Hillary Clinton penned a piece for Foreign Affairs Magazine on foreign policy: Security and Opportunity for the Twenty-first Century. It’s a long an interesting read that stirred up once again the kerfluffle over Hillary’s intentions with Iran while she made clear that getting out of Iraq is tantamount:
Ending the war in Iraq is the first step toward restoring the United States’ global leadership. The war is sapping our military strength, absorbing our strategic assets, diverting attention and resources from Afghanistan, alienating our allies, and dividing our people. The war in Iraq has also stretched our military to the breaking point. We must rebuild our armed services and restore them body and soul.
We must withdraw from Iraq in a way that brings our troops home safely, begins to restore stability to the region, and replaces military force with a new diplomatic initiative to engage countries around the world in securing Iraq’s future. To that end, as president, I will convene the Joint Chiefs of Staff, the secretary of defense, and the National Security Council and direct them to draw up a clear, viable plan to bring our troops home, starting within the first 60 days of my administration.
While working to stabilize Iraq as our forces withdraw, I will focus U.S. aid on helping Iraqis, not propping up the Iraqi government. Financial resources will go only where they will be used properly, rather than to government ministries or ministers that hoard, steal, or waste them.
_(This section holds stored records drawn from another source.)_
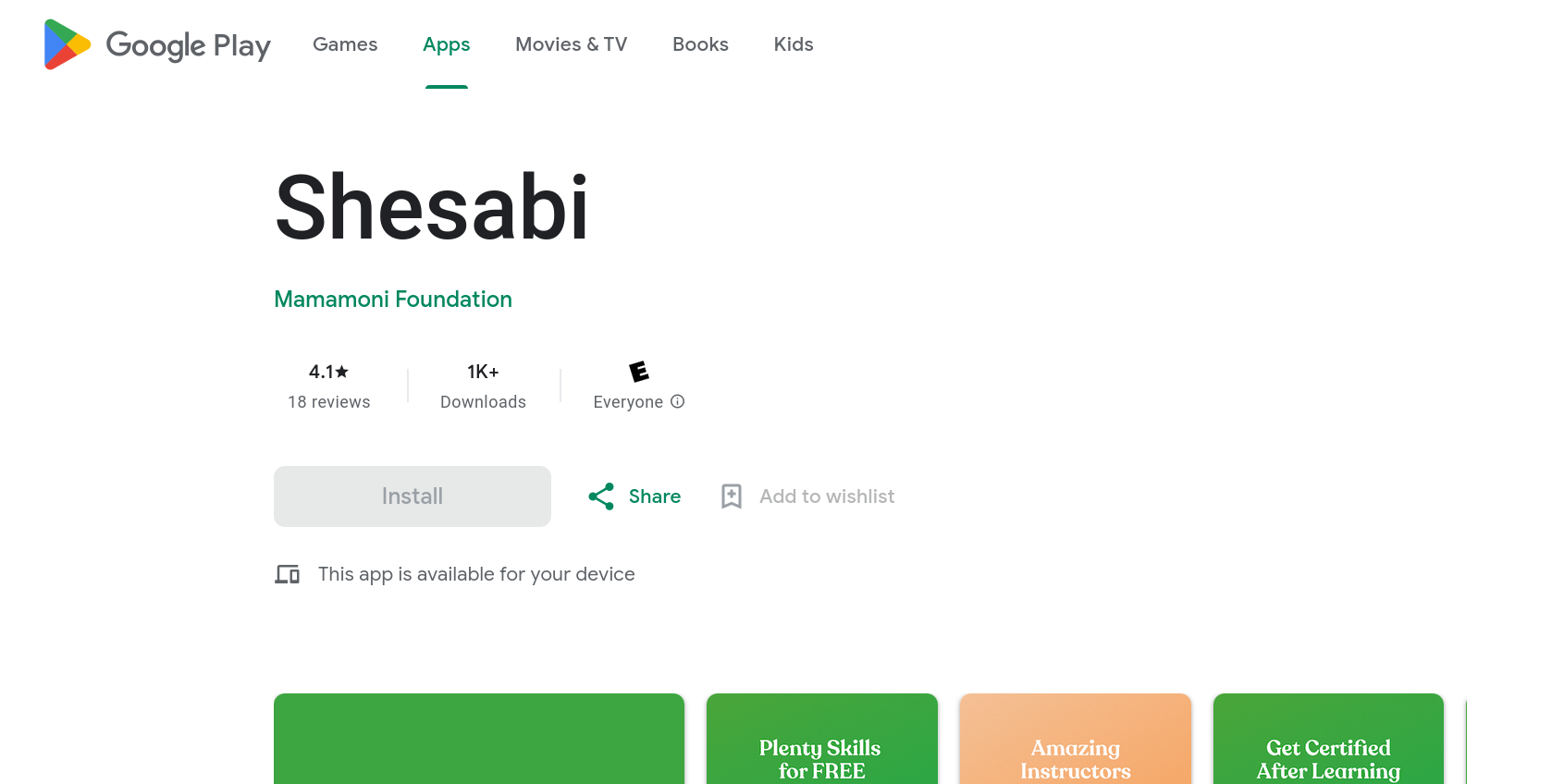Open the Plenty Skills for FREE screenshot
Viewport: 1564px width, 784px height.
[x=821, y=740]
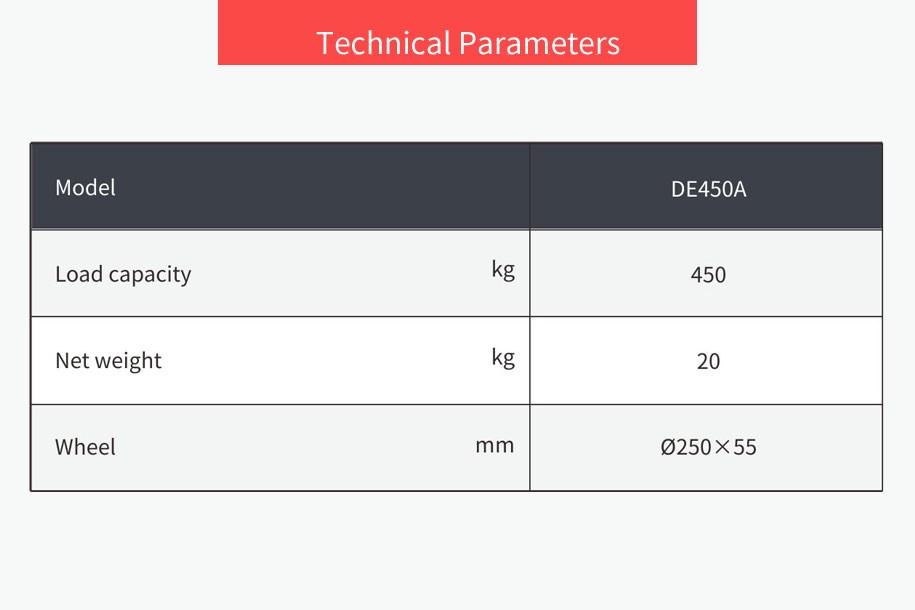The image size is (915, 610).
Task: Click the Model header label
Action: [85, 187]
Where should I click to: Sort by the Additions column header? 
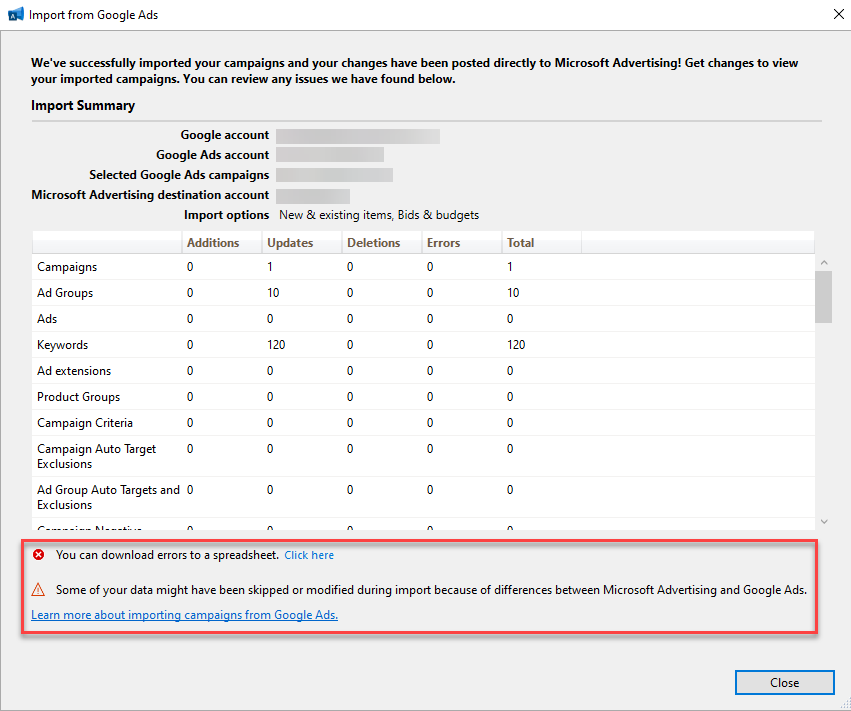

As we leave Iraq militarily, I will replace our military force with an intensive diplomatic initiative in the region. The Bush administration has belatedly begun to engage Iran and Syria in talks about the future of Iraq. This is a step in the right direction, but much more must be done. As president, I will convene a regional stabilization group composed of key allies, other global powers, and all the states bordering Iraq. Working with the newly appointed UN special representative for Iraq, the group will be charged with developing and implementing a strategy for achieving a stable Iraq that provides incentives for Iran, Saudi Arabia, Syria, and Turkey to stay out of the civil war.
It’s worth taking the time to read Clinton’s piece and then follow up with this OP/ED from General Wesley Clark: Clinton’s approach deters a rush to war.
In the back and forth on Iran, one critical issue is being missed: which candidate will create the strategic shift necessary to deal with the challenge of Iran and help end the fighting in the Middle East? I believe that candidate is Hillary Rodham Clinton.
Last month, Senator Clinton voted for a non-binding resolution that urges the administration to designate the Iranian Revolutionary Guard a terrorist organization in order to strengthen our diplomatic hand. And earlier this month, she joined Sen. Jim Webb in co-sponsoring a bill that would prohibit the use of funds for military action in Iran without specific authorization by Congress. Her strong support for congressional leverage and a strong national posture is what is needed to engage Iran.
I have supported Senator Clinton in both these votes. She is committed to ending the unilateralism of the Bush-Cheney administration. She is a strong supporter of direct nuclear talks with Iran because she believes that direct dialogue with our adversaries is a sign of strength and confidence, and a prerequisite to achieving America’s goals and objectives.
That is why I am so dismayed and disappointed about political attacks that misrepresent the senator’s positions and betray a fundamental misunderstanding about how to conduct effective diplomacy in the 21st century.
Read both Clinton’s piece and Wes Clark’s and judge for yourself, I simply don’t see Hillary rushing us to war with Iran, as some are concerned she will. I’ll leave the foreign policy analysis to others today.